If you want to establish a business, don't invent something new, pick an
existing business and compete. Pick a business that interest you, and you
think you are passionate enough to stay with it. Running a business is a
marathon and not a sprint.

------
wknight97
Hello HN

The following Chinese Proverb will fit you :

人生不是赢在起点，而是赢在转折点

What really matters if you can grab the opportunity when it comes ... cause
"opportunity" crops up when you not expected ! So prepare yourself, listen to
your heart, and when it comes - grab it!

the full Chinese proverb illustrated @
<http://blog.sina.com.cn/s/blog_53729c5e0102eeel.html>

Good Luck !

DC

------
corkill
I suggest the book "Release your brakes" for removing some of the self
limiting beliefs that are coming through on your post.

I used to always think I was too old, had missed by chance, the ridiculous
thing was at the time I was like 20. Not I'm much older and realize that
thinking is counter productive and untrue as long as your alive you can
improve your life.

------
verbalist
Just saying, this would be a great way to embarrass someone. I could think of
a few friends I'd love to humiliate by posting to HN -- "I'm a loser. { } My
name is _____."

TASK BRIEF:
Reproduce everything in the forum thread above from "The following Chinese" down to "Good Luck !", character for character.

DATASET EXTRACT:
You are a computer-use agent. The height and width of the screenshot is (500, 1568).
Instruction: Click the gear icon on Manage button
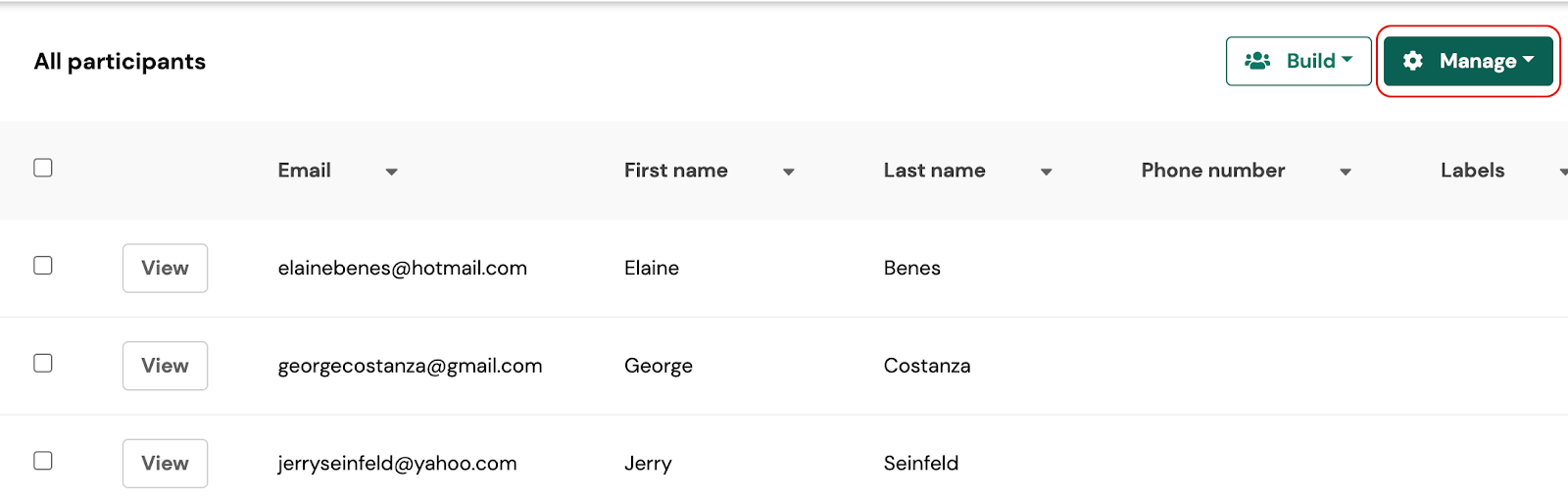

FINISHED EXERCISE:
The following Chinese Proverb will fit you :

人生不是赢在起点，而是赢在转折点

What really matters if you can grab the opportunity when it comes ... cause
"opportunity" crops up when you not expected ! So prepare yourself, listen to
your heart, and when it comes - grab it!

the full Chinese proverb illustrated @
<http://blog.sina.com.cn/s/blog_53729c5e0102eeel.html>

Good Luck !